In the end, we may be forced not to autosuspend keyboards and mice.  
There are lots of problems.  One is broken hardware, as we see here.  
And ISTR Dave Brownell mentioning a mouse which claimed to support 
remote wakeup but in fact did not.

Another problem is that not all devices will support the wakeup events 
we want.  For instance, a suspended optical mouse can't detect when 
you move it, so it can't send a wakeup request.

A third problem is that users may find it rather disconcerting that the 
LEDs on their keyboards turn off from time to time.

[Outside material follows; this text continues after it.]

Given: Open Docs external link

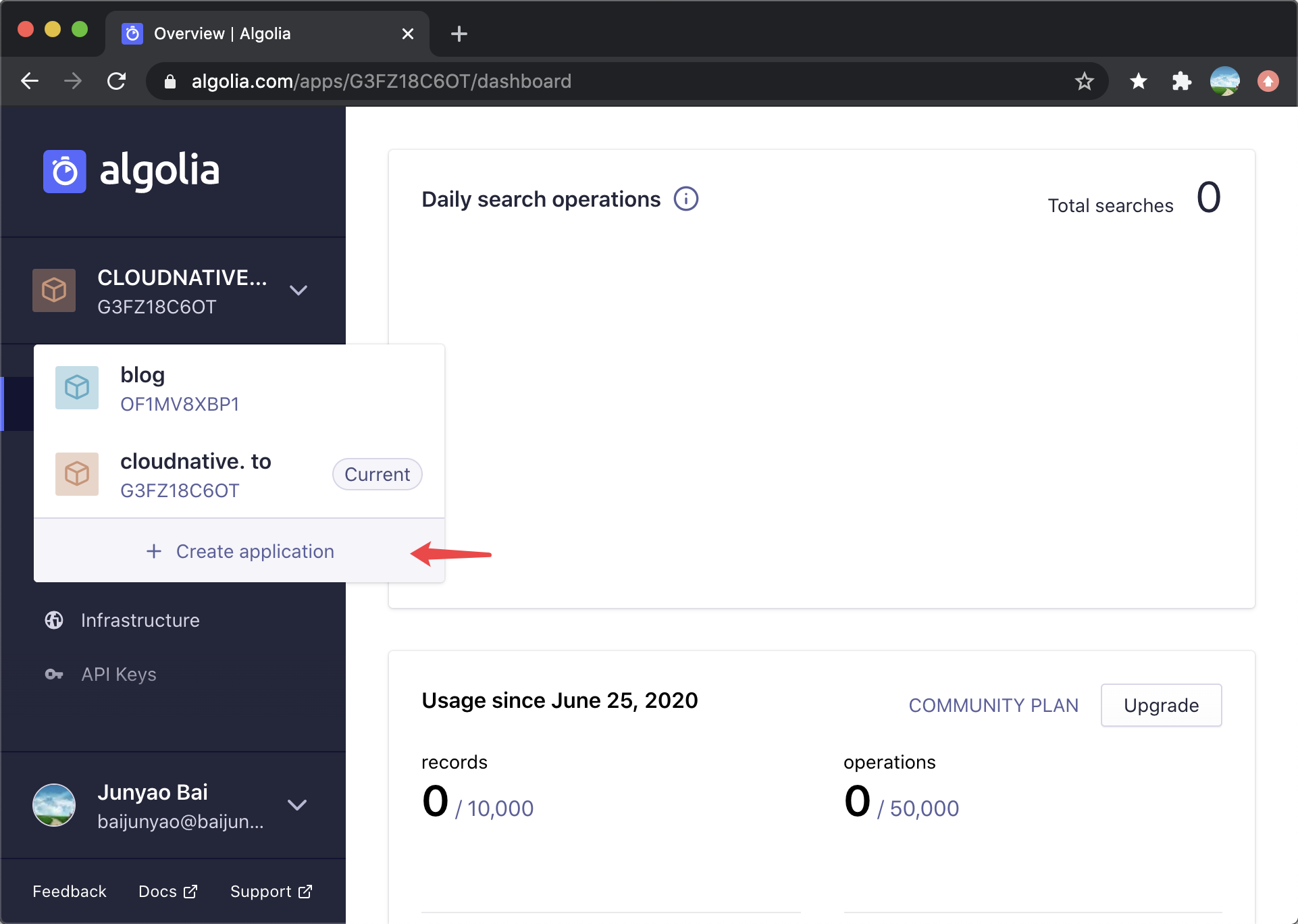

Yet another problem is that devices don't always work reliably when 
they resume.  Jiri, I did some more testing with two different USB 
keyboards, one from HP and one from Apple.  They each have an internal 
hub.

The HP keyboard was the one I tried before.  It often loses keystrokes
when waking up, no matter what the environment.  It does this under 
both UHCI and OHCI, and when either the keyboard, the keyboard and hub, 
or the keyboard and hub and root hub are suspended.  (It also acts 
strangely in that the LEDs go out when the internal hub is suspended, 
not when the keyboard device is suspended.)

The Apple keyboard was better behaved.  The only times it lost
keystrokes were when the keyboard and hub were both suspended, using
UHCI.  Decreasing the polling interval helped, but even at 32 ms it
would still sometimes lose characters.

And I continue to believe that it would be a big mistake to increase 
the CPU overhead by polling more frequently when a device is suspended!